Os tenentes-coronéis Rafael Martins de Oliveira e Hélio Ferreira Lima, que estavam presentes, precisaram se retirar temporariamente para se adequar à nova exigência. O juiz auxiliar Rafael Henrique Tamai Rocha, do gabinete de Moraes, justificou a medida como uma decisão do relator, destacando que a acusação recai sobre os indivíduos, e não sobre o Exército Brasileiro como instituição.
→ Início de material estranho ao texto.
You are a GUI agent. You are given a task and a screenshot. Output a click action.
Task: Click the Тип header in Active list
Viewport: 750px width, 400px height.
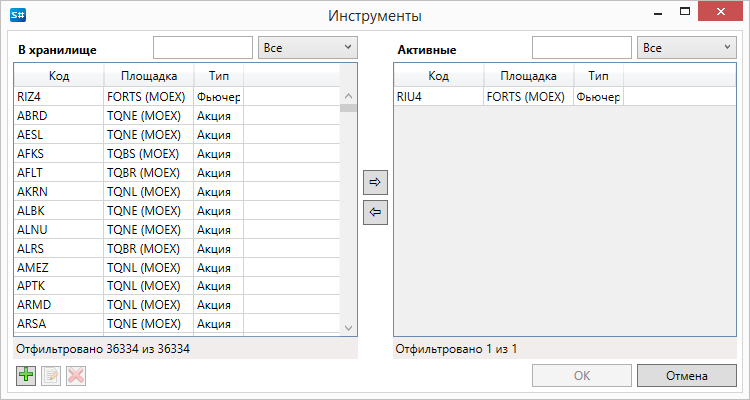[598, 75]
As defesas dos militares contestaram a ordem. O advogado de Oliveira argumentou que a determinação não consta nos autos e criticou o impacto na dignidade do oficialato. “Ele está fardado por ser militar da ativa, preso em unidade militar. Sugerir que pegue roupa emprestada sob ameaça de exclusão do interrogatório é uma afronta”, declarou. Segundo a defesa, Oliveira não possui vestimentas civis adequadas na prisão.
Já Luciano Pereira, defensor de Ferreira Lima, relatou que seu cliente também teve de recorrer a uma roupa emprestada para participar. “Após oito meses preso, aguardando esse momento crucial, ele foi obrigado a se adaptar a uma vestimenta alheia”, afirmou, expressando indignação com a situação.